Question: I am a 40 year old female. I was first diagnosed with HCL in 2010, then a second time in 2012. It appears that my blood counts are dropping and looks as if my HCL is on it’s way back for a 3rd time. I have not had a recent bone marrow biopsy, but my counts are WBC 3.2, RDW 14.8, PLT 182, GRAN 1.4. I was treated the first two times with Cladribine. I have just learned of the BRAF V600E mutation, but have not been tested for it. My Oncologist isn’t sure what the next treatment will be. Any ideas?

Answer: Unfortunately, this is the problem with HCL that was ignored for many years. That is young patients like yourself being give cladribine with expectation of long-term response only to have relapses fairly quickly within a couple of years. Clearly, this is not satisfactory for you or patients like you. This is why we started the program of chemo-immunotherapy combining cladribine with rituximab for the frontline management of patients with HCL and I do believe that the combination is superior despite the lack of absolute proof in the form of a large randomized trial. Fortunately, we now have multiple options for relapsed disease which are mainly available in the clinical trials that are open at various centers.
Here are the available options:
1. Clinical trial of a BRAF inhibitor such as vemurafenib; we also have the combination of a BRAF and a MEK inhibitor which is thought to be more effective (both oral agents).
2. Clinical trial of a BCR receptor inhibitor, ibrutinib (oral agent).
3. Clinical trial of Moxetumomab which is an antibody targeted against a molecule on the surface of hairy cells.
4. Last, but not least, combined therapy with either pentostatin + rituximab or cladribine + rituximab. This can be done without participation in a trial as long as your insurance company is willing to support it.
5. There are other options like Bendamustine + rituximab.

Question: I am a patient with hairy cell leukemia. My bone morrow is 70% to 80% hairy Cells and my blood counts are low. I have no other symptoms other than fatigue & some tiredness. My Hematologist/Oncologist has suggested treatment with Rituximab once a week for four weeks. Do you have any information on this treatment and its success.
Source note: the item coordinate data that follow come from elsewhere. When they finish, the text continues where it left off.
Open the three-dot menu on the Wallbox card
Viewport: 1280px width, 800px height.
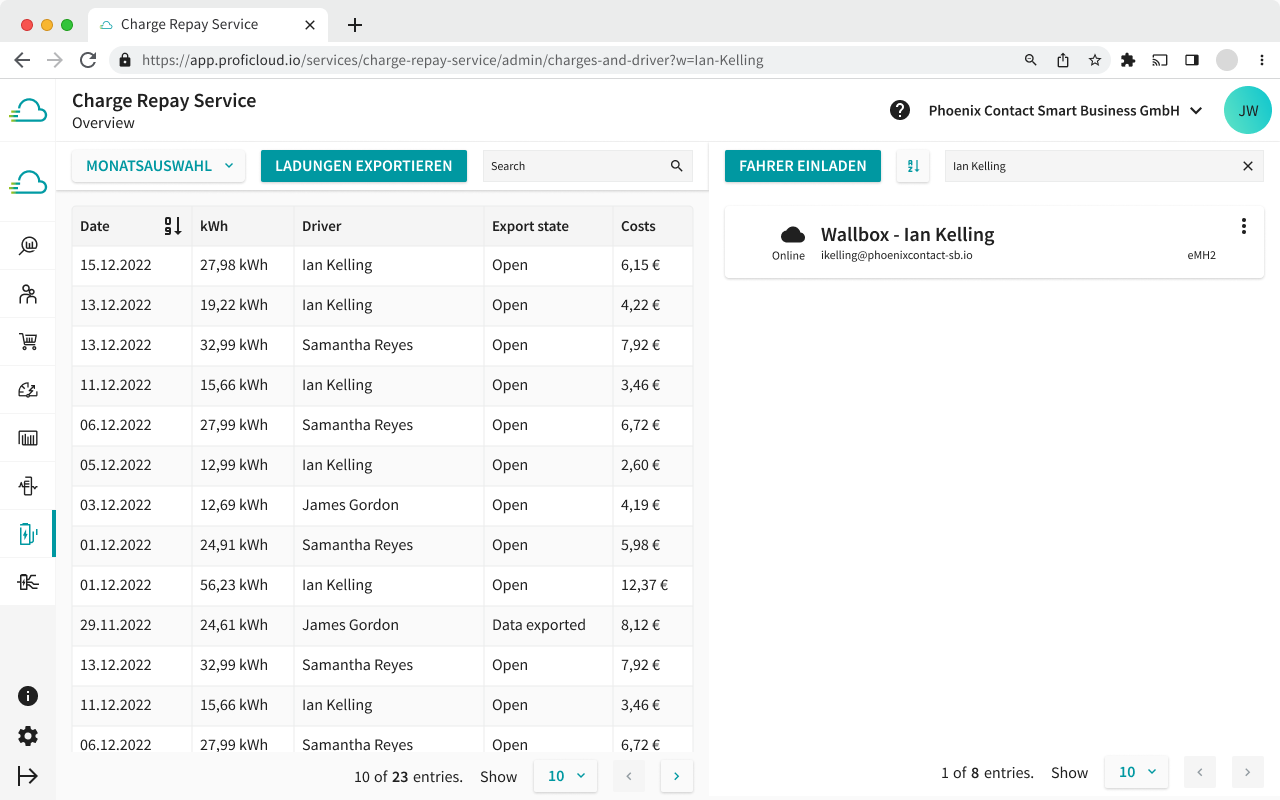coord(1244,226)
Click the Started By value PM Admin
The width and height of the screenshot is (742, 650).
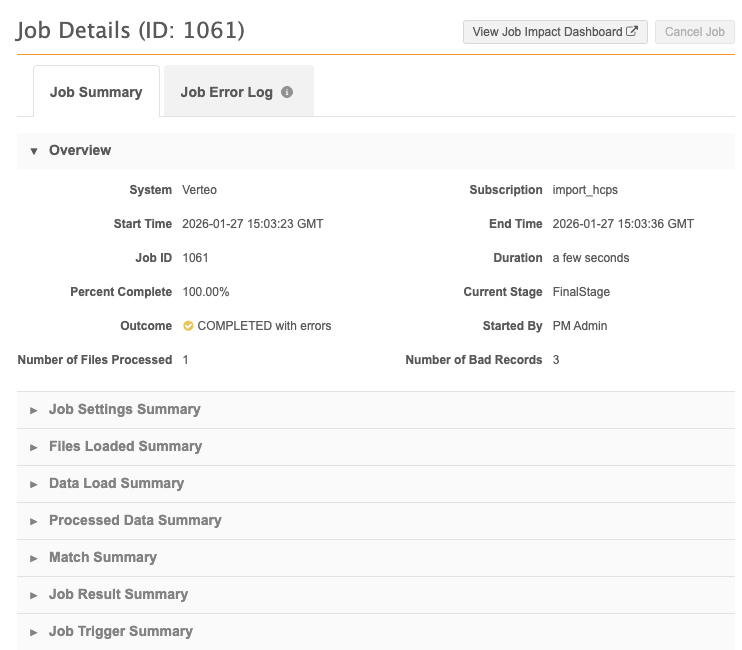[x=580, y=326]
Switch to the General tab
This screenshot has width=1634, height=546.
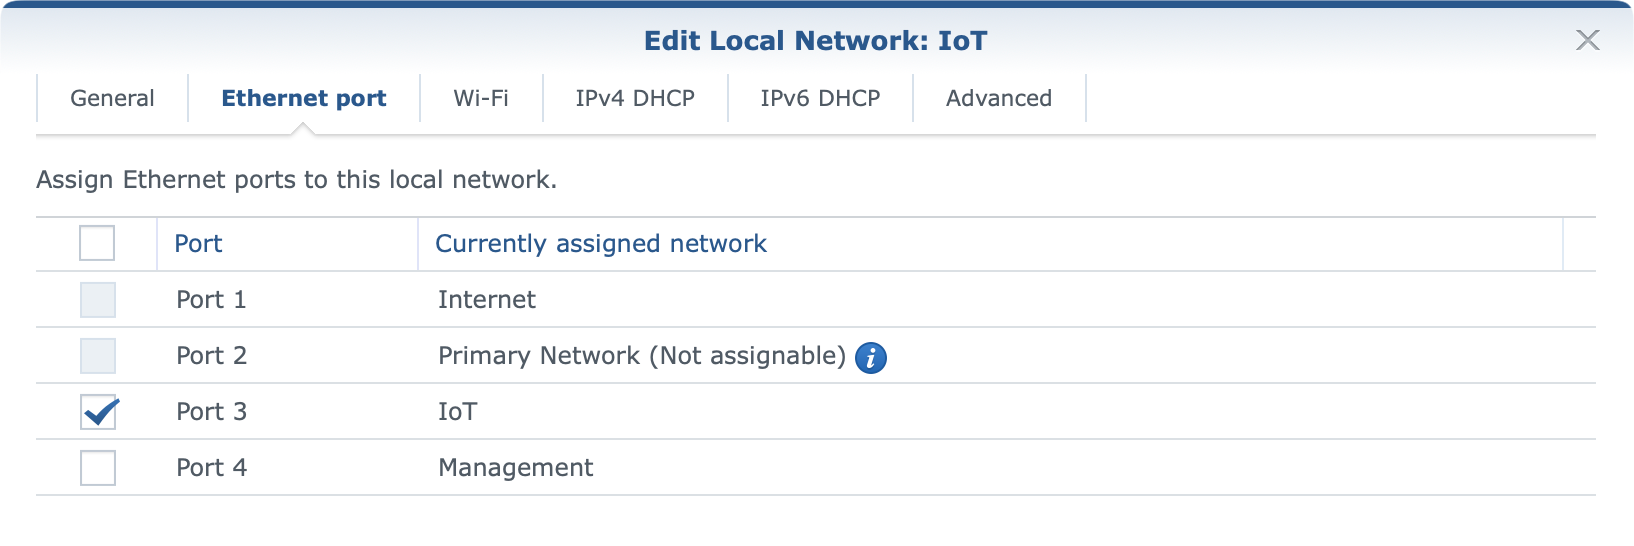[x=112, y=98]
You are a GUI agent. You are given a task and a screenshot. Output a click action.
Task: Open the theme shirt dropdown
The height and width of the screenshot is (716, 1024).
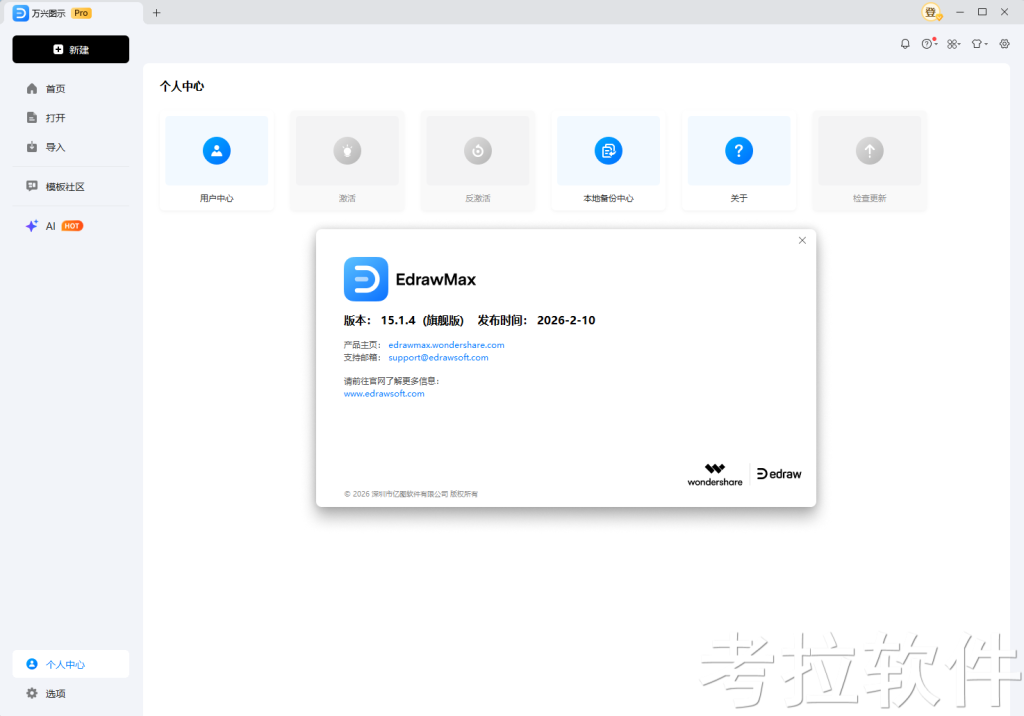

Answer: Most investigators believe that the treatment of choice in general for newly diagnosed patients with HCL is a purine analog. This includes either cladribine or pentostatin. Many prefer cladribine due to the fact that is is only a single 7-day infusion for most patients and the complete remission rate is quite high, on the order of 85%. Rituximab has been studied primarily in the relapsed setting where the complete remission rate is less than half what it is for cladribine among patients who are receiving the drug for the first time. In general Rituximab is reserved for patients who have already been treated with cladribine or pentostatin twice before. Sometimes Rituximab is given with or following cladribine for relapsed disease.